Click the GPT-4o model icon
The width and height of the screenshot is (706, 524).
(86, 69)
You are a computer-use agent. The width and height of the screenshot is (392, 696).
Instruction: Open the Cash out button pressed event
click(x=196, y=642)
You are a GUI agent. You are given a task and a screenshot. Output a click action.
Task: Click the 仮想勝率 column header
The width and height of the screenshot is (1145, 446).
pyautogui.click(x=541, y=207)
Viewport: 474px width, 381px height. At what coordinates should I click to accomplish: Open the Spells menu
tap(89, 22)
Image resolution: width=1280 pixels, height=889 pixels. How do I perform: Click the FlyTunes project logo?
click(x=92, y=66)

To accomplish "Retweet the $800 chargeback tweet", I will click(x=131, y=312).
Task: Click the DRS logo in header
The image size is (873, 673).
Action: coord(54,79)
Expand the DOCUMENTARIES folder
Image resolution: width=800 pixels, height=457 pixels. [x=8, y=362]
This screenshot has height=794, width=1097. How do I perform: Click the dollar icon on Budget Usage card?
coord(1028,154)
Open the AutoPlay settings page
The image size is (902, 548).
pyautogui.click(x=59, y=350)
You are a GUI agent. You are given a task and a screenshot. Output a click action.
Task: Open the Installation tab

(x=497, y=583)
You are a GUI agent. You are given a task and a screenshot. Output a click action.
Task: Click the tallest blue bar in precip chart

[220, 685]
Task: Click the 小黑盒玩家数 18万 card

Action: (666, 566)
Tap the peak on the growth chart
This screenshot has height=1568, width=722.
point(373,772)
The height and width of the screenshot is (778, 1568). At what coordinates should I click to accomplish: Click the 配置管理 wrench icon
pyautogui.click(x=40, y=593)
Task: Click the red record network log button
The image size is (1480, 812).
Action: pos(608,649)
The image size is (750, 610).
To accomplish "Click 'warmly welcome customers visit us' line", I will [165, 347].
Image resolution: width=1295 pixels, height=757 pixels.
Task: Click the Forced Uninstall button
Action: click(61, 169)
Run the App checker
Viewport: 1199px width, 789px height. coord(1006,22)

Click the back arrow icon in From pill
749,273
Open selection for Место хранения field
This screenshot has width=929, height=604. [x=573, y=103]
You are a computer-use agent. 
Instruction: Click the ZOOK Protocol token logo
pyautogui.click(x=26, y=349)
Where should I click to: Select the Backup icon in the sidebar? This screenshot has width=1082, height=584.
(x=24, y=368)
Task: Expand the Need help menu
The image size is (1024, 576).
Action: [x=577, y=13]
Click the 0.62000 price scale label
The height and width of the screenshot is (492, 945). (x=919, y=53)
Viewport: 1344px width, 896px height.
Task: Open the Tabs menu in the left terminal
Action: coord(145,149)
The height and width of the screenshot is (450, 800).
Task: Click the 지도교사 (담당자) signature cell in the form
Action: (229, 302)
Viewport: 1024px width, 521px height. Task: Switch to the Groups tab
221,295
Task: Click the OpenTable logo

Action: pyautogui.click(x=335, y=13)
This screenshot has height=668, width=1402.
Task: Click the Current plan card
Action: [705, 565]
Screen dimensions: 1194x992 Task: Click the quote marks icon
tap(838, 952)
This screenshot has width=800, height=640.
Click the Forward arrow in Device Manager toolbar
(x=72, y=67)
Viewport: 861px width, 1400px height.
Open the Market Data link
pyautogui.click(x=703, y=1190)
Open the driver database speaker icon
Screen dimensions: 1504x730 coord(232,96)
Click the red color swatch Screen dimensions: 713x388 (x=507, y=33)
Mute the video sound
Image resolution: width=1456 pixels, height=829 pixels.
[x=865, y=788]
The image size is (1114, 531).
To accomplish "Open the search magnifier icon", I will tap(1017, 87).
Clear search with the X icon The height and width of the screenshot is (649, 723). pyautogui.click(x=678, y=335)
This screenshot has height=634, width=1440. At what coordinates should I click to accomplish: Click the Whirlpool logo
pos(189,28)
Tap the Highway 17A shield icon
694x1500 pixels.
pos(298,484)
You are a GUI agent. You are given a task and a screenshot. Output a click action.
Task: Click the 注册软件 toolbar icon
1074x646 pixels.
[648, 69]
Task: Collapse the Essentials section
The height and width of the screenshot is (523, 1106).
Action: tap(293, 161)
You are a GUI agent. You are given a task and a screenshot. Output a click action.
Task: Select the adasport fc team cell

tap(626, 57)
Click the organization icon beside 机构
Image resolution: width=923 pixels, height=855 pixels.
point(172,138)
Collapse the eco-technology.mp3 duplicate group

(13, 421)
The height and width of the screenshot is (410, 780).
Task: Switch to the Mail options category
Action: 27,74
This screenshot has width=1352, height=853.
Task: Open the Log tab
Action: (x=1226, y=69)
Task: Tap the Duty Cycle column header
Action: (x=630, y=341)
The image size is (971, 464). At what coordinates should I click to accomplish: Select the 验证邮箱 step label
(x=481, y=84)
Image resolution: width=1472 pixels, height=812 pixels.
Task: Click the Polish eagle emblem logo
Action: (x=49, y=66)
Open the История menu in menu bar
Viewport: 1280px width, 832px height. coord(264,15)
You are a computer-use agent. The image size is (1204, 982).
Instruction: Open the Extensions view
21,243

**Task to complete**: Copy out the data again word for word, the stretch from the line containing "Click the back arrow icon in From pill" through the line containing "pos(298,484)", both of those lines included.

**Response for this exercise**:
Click the back arrow icon in From pill
749,273
Open selection for Место хранения field
This screenshot has width=929, height=604. [x=573, y=103]
You are a computer-use agent. 
Instruction: Click the ZOOK Protocol token logo
pyautogui.click(x=26, y=349)
Where should I click to: Select the Backup icon in the sidebar? This screenshot has width=1082, height=584.
(x=24, y=368)
Task: Expand the Need help menu
The image size is (1024, 576).
Action: [x=577, y=13]
Click the 0.62000 price scale label
The height and width of the screenshot is (492, 945). (x=919, y=53)
Viewport: 1344px width, 896px height.
Task: Open the Tabs menu in the left terminal
Action: coord(145,149)
The height and width of the screenshot is (450, 800).
Task: Click the 지도교사 (담당자) signature cell in the form
Action: (229, 302)
Viewport: 1024px width, 521px height. Task: Switch to the Groups tab
221,295
Task: Click the OpenTable logo

Action: pyautogui.click(x=335, y=13)
This screenshot has height=668, width=1402.
Task: Click the Current plan card
Action: [705, 565]
Screen dimensions: 1194x992 Task: Click the quote marks icon
tap(838, 952)
This screenshot has width=800, height=640.
Click the Forward arrow in Device Manager toolbar
(x=72, y=67)
Viewport: 861px width, 1400px height.
Open the Market Data link
pyautogui.click(x=703, y=1190)
Open the driver database speaker icon
Screen dimensions: 1504x730 coord(232,96)
Click the red color swatch Screen dimensions: 713x388 (x=507, y=33)
Mute the video sound
Image resolution: width=1456 pixels, height=829 pixels.
[x=865, y=788]
The image size is (1114, 531).
To accomplish "Open the search magnifier icon", I will tap(1017, 87).
Clear search with the X icon The height and width of the screenshot is (649, 723). pyautogui.click(x=678, y=335)
This screenshot has height=634, width=1440. At what coordinates should I click to accomplish: Click the Whirlpool logo
pos(189,28)
Tap the Highway 17A shield icon
694x1500 pixels.
pos(298,484)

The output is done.